On vous connaît au contact des sans voix, de leur vie, qu’en savez-vous ?

- Je sais leurs difficultés, je sais leur grande précarité, mais je sais aussi leur courage, leur fierté… Je sais leurs faiblesses, je sais leurs retenues ou leurs violences quand ils ne sont pas entendus ou mal compris. Je sais aussi leurs peurs pour leurs enfants qu’ils souhaitent voir réussir pour enfin sortir de la misère, du manque… Je sais aussi leur esprit de camaraderie, de partage, leur humour, leurs rigolades ; je sais leurs petites manies et leurs grands rêves qui se résument à passer de bons moments en famille, de bat’carré à la plage, des besoins simples, des besoins d’évasion qui passent par la télévision trop souvent… où aller, quelle destination quand l’essentiel même manque, quand le frigo est vide à la moitié du mois, quand les dettes s’accumulent ?

« Tant et tant à faire, tant de bonnes volontés écartées ! »

Selon vous, quelles initiatives permettraient au moins bien lotis d’entre-nous de voir leur condition de vie s’améliorer ?

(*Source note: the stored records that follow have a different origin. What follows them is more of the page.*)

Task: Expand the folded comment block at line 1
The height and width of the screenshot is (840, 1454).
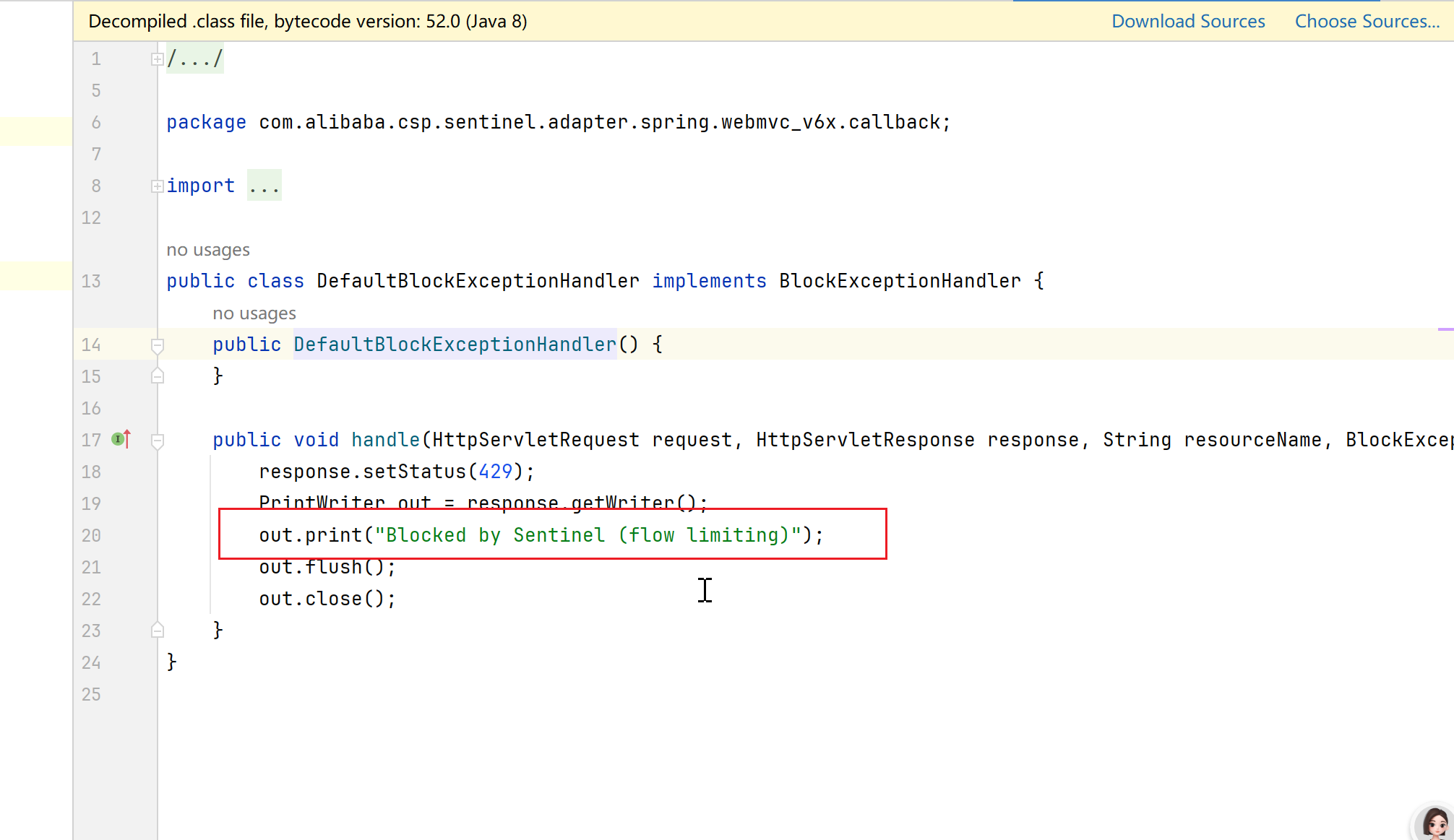Action: (x=157, y=59)
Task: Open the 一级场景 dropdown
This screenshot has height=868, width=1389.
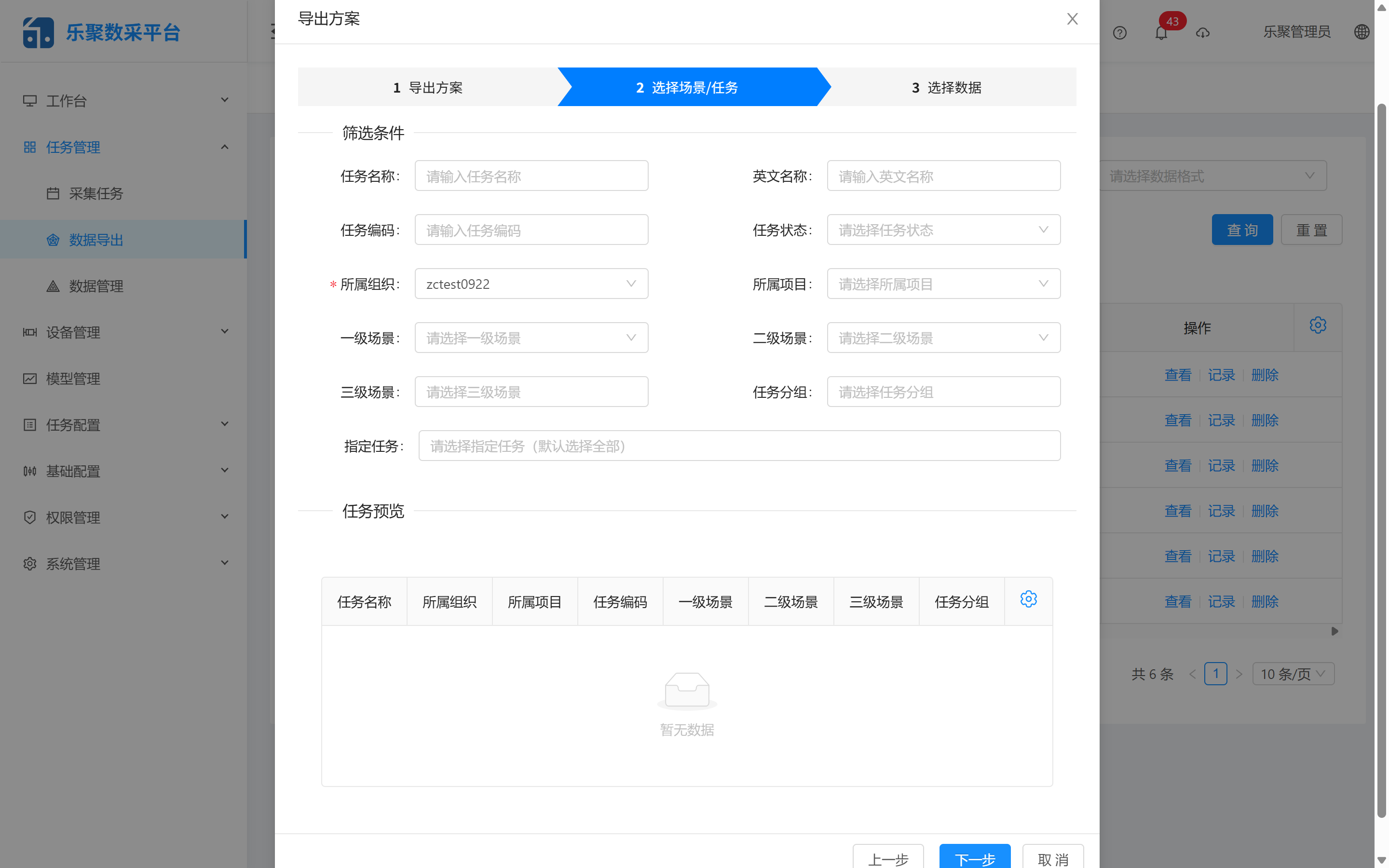Action: click(x=531, y=338)
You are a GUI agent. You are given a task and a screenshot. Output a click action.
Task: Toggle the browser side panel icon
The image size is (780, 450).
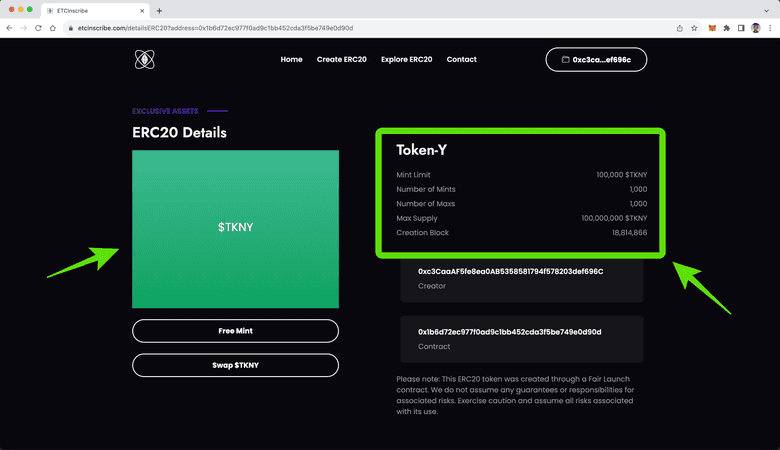coord(741,28)
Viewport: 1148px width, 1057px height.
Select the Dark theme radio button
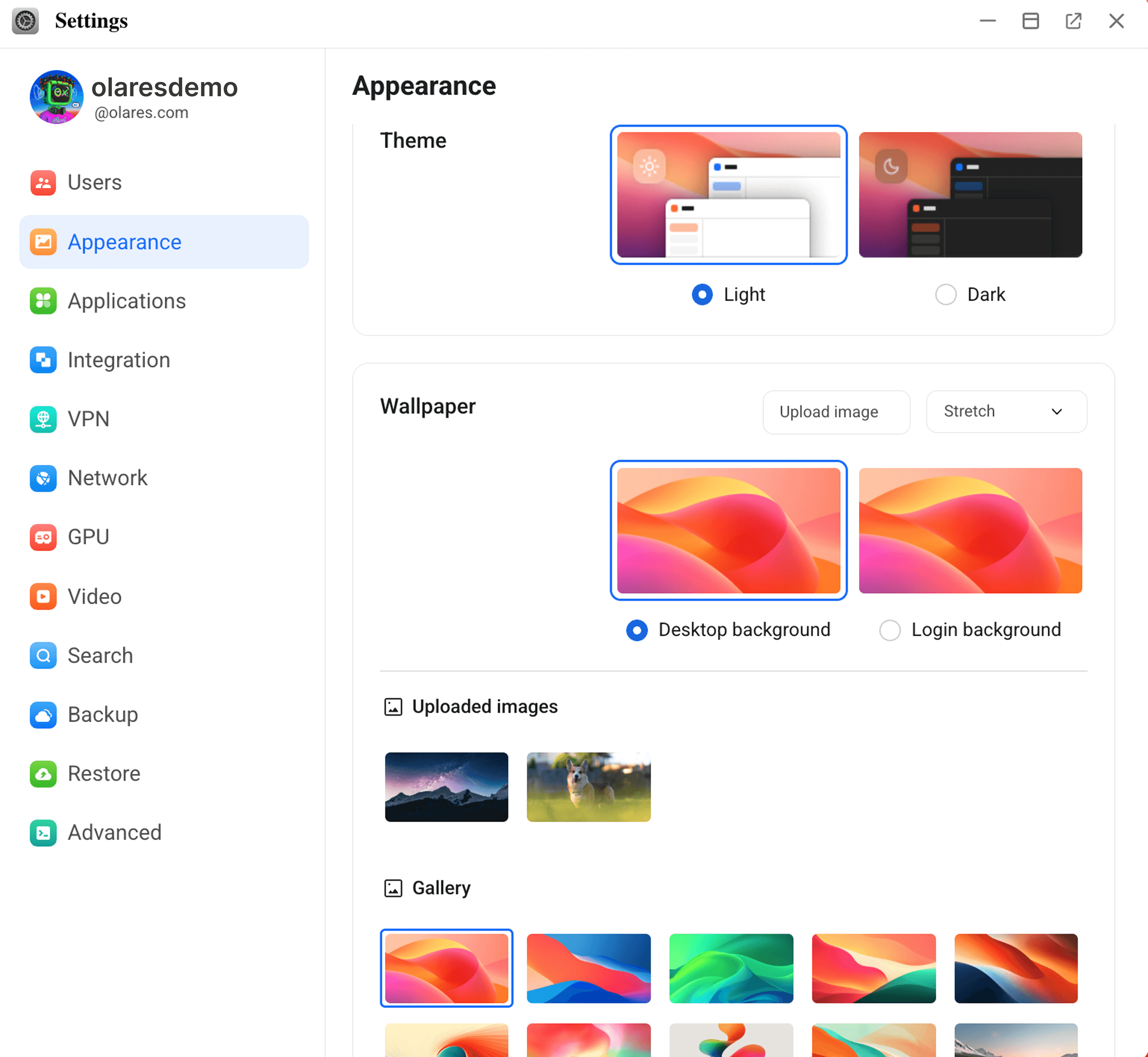point(946,295)
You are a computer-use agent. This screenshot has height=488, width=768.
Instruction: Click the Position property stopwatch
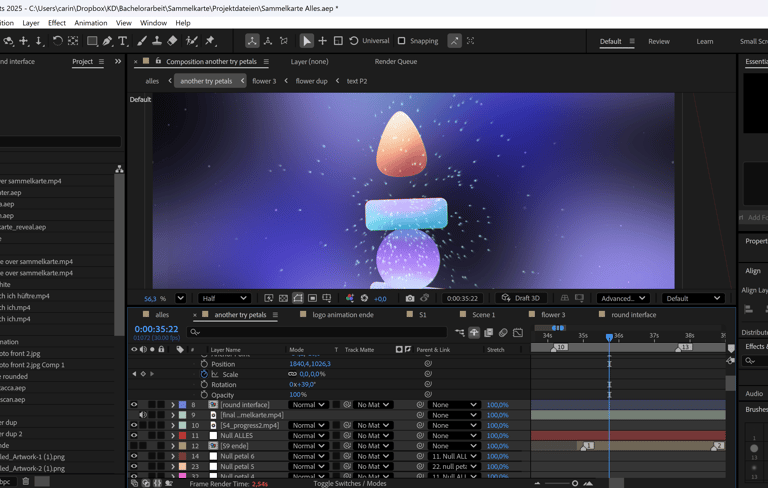[x=204, y=364]
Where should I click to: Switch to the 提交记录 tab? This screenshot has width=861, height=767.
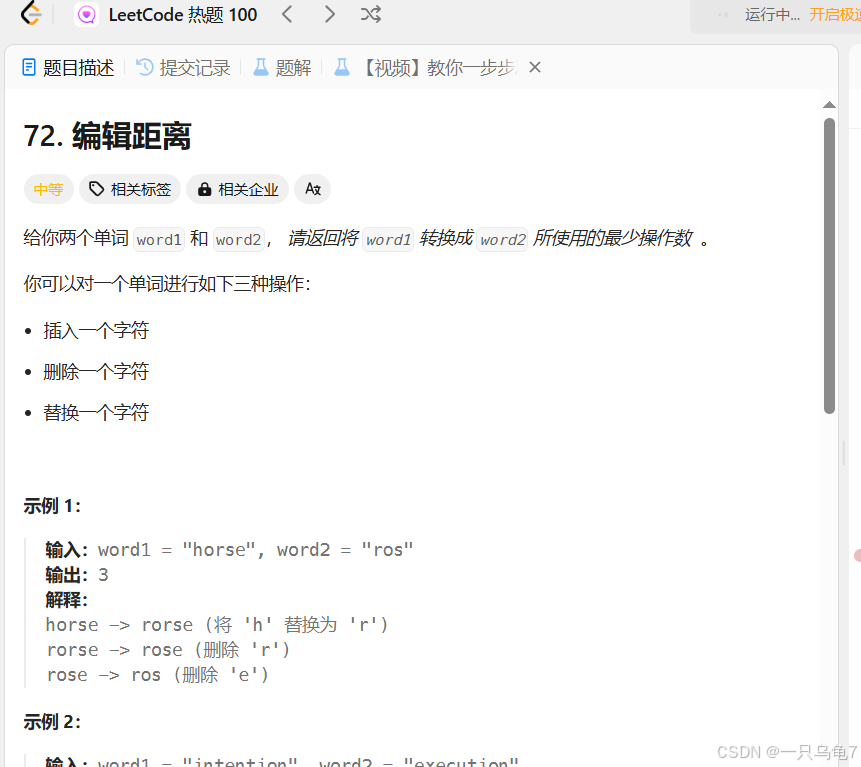click(193, 67)
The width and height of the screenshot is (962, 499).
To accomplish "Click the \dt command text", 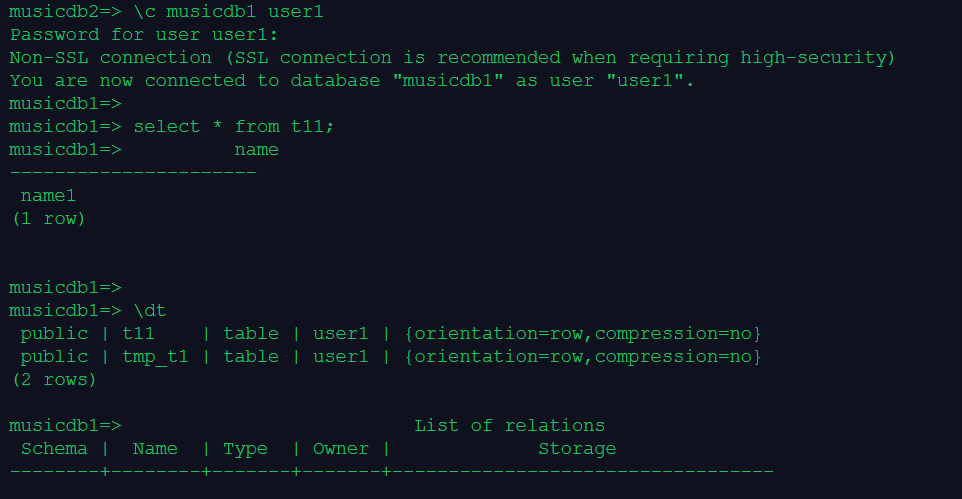I will [150, 310].
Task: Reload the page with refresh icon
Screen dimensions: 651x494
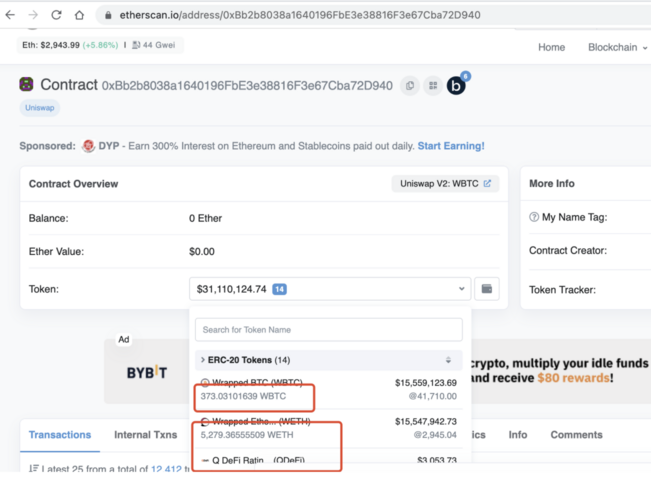Action: point(56,15)
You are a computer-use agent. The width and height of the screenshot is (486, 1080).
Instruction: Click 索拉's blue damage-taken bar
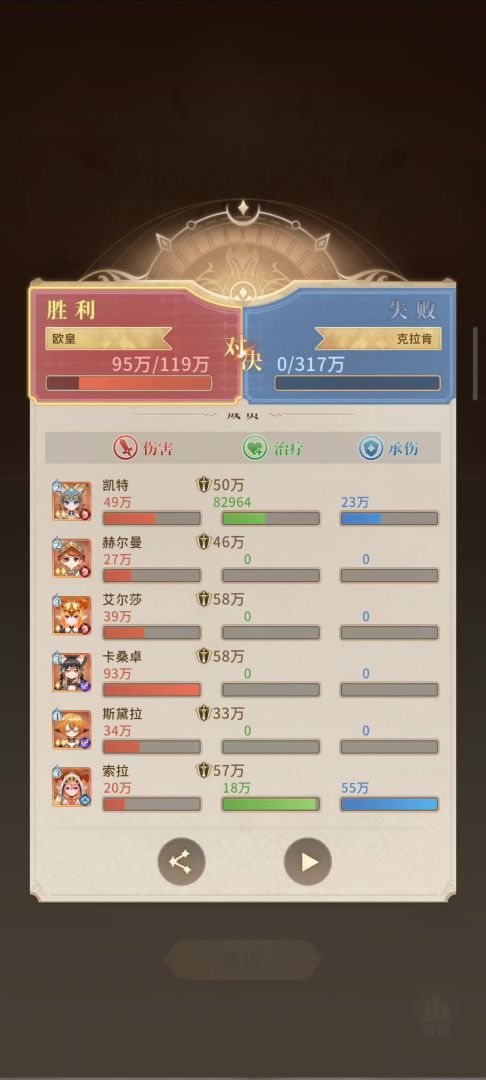tap(390, 804)
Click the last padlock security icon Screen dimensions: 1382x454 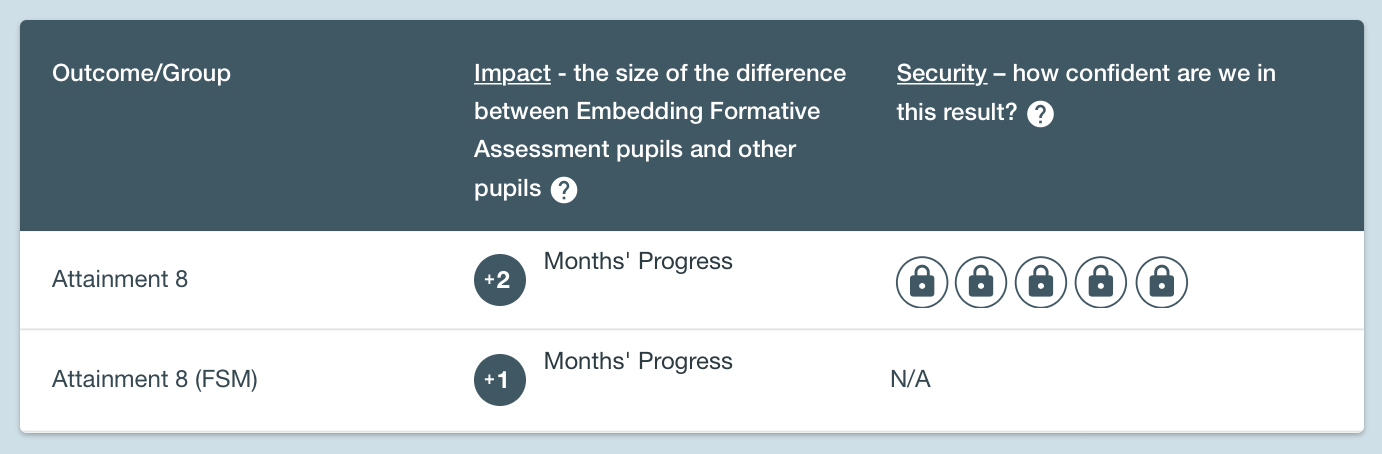[x=1161, y=283]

- Déjà, je dis l’écoute, le don de soi dans un premier temps qui passe par le temps que l’on consacre à partager leurs histoires de vie, pas toujours gaies, pleines de manques, et puis leur apporter des réponses concrètes, les orienter dans leurs choix, les accompagner dans leurs démarches, etc.
Dans les priorités, consacrer de l’argent à des associations afin qu’elles puissent opérer au cœur même du quartier, du village, de la ville pour apporter des aides de proximité : garde d’enfant, courses et soins à des personnes âgées, aide à la constitution de dossiers, les cours pour les illettrés, la formation des emplois verts, valorisation des déchets… tant et tant à faire, tant de bonnes volontés écartées !
Créer des emplois de proximité, améliorer le montant des salaires, des revenus, des minima sociaux, etc.

Comment voyez-vous l’avenir de l’île ?


- Il est nécessaire que chacun d’entre-nous continue à croire en l’amélioration de notre vie quotidienne. Pour cela, il faut continuer à être actifs, disponibles, solidaires.

Jean-Fabrice Nativel


Zot la di

FO : « Non à la casse du service public », « la retraite fait partie du progrès ».
US Solidaires : « Trop de retraité aux minima vieillesse ».
CFDT : « Prendre nout lavenir an main ».